# Source document:
## Start
The problem allows us to assume that the collision is an elastic collision. An elastic collision is a collision where both kinetic energy, KE, and momentum, p, are conserved. Therefore KE(initial) = KE(final) and p(initial) = p(final) , where the "initial" subscript denotes the value before the collision and the "final" subscript denotes the vale after the collision. Kinetic Energy is related to mass and velocity by this equation: KE = 1/2 mv2 . Linear momentum, p, is related to mass and velocity by p = mv. Using these relationships, we can derive the equations we need to solve the problem:
[1] p(initial, ball A) + p(initial, ball B) = p(final, ball A) + p(final, ball B)
[2] KE(initial, ball A) + KE(initial, ball B) = KE(final, ball A) + KE(final, ball B)
Next we substitute the equations for p and KE, such that equation [1] and [2] are in terms of mass (m) and velocity (v):
[1] m(ball A)v(initial, ball A) + m(ball B)v(initial, ball B) = m(ball A)v(final, ball A) + m(ball B)v(final, ball B)
[2] ½ m(ball A)v2(initial, ball A) + ½ m(ball B)v2(initial, ball B) = ½ m(ball A)v2(final, ball A) + ½ m(ball B)v2(final, ball B)
The problem gives us "vA = 2.4 m/s" and "vB = 5.2 m/s", "two billiard balls of equal mass", and "Ball A is moving upward along the y axis...Ball B is moving to the right along the x axis". We'll use the x axis as our reference direction. We can rewrite these expressions using the nomenclature adopted in the above equations for consistency:
vA = v(initial, ball A) = 2.4 m/s ∠90°
vB = v(initial, ball B) = 5.2 m/s
m(ball A) = m(ball B) = m (since these are equal, the subscript for mass values is no longer needed)
Now we'll input these relationships into equations [1] and [2]:
[1] m*2.4 m/s ∠90° + m*5.2 m/s = mv(final, ball A) + mv(final, ball B)
[2] ½ m*(2.4 m/s ∠90°)2 + ½ m*(5.2 m/s)2 = ½ mv2(final, ball A) + ½ mv2(final, ball B)
From here we can use our algebra knowledge to clearly see that m (mass) can be factored out and cancelled from equations [1] and [2] and "1/2" can be factored out and cancelled from equation [2]. This simplification leaves us with:
[1] 2.4 m/s ∠90° + 5.2 m/s = v(final, ball A) + v(final, ball B)
[2] (2.4 m/s ∠90°)2 + (5.2 m/s)2 = v2(final, ball A) + v2(final, ball B)
## End
Items from a dataset:
## Start
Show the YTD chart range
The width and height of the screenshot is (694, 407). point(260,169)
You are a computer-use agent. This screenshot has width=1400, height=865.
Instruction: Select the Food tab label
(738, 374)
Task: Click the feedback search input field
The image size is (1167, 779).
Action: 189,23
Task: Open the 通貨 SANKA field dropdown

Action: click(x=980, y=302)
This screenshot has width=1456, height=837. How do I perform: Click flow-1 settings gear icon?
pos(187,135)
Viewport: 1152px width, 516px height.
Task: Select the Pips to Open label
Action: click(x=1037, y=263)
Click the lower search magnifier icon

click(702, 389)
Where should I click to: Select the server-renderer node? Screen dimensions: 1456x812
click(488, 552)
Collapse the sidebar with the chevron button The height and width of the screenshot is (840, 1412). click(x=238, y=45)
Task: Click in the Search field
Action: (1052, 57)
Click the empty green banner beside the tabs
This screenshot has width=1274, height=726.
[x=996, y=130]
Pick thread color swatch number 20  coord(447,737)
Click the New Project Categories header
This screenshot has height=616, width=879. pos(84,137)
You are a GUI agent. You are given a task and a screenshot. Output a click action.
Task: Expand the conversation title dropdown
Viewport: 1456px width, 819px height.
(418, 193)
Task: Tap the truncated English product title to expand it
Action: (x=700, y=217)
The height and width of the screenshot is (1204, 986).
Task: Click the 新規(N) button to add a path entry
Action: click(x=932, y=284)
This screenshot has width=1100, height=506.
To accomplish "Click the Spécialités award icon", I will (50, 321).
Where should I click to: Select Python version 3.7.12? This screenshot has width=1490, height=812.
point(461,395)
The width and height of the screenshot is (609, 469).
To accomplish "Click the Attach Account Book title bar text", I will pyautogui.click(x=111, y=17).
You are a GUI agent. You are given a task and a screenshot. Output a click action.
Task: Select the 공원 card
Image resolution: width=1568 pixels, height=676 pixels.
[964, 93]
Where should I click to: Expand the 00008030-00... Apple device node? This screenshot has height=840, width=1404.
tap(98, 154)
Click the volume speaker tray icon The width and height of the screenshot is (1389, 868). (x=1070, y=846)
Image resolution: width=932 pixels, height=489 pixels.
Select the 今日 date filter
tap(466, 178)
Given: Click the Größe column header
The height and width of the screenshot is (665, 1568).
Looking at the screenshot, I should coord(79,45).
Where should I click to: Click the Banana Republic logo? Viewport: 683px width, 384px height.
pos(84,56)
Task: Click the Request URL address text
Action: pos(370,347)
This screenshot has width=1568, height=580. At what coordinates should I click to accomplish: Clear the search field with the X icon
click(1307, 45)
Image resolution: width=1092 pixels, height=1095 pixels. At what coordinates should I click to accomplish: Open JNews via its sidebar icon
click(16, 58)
## End
# What to do:
1. List every phrase that the collision explanation quotes directly from the problem.
2. Which axis does the collision explanation adopt as its reference direction?
3. Rewrite the collision explanation starting at "Now we'll input" and ending at "A) + v(final, ball B)", with "factored out" replaced by "pulled out".

# Answers per task:
1.
- "vA = 2.4 m/s"
- "vB = 5.2 m/s"
- "two billiard balls of equal mass"
- "Ball A is moving upward along the y axis...Ball B is moving to the right along the x axis"

2. The x axis.

3.
Now we'll input these relationships into equations [1] and [2]:
[1] m*2.4 m/s ∠90° + m*5.2 m/s = mv(final, ball A) + mv(final, ball B)
[2] ½ m*(2.4 m/s ∠90°)2 + ½ m*(5.2 m/s)2 = ½ mv2(final, ball A) + ½ mv2(final, ball B)
From here we can use our algebra knowledge to clearly see that m (mass) can be pulled out and cancelled from equations [1] and [2] and "1/2" can be pulled out and cancelled from equation [2]. This simplification leaves us with:
[1] 2.4 m/s ∠90° + 5.2 m/s = v(final, ball A) + v(final, ball B)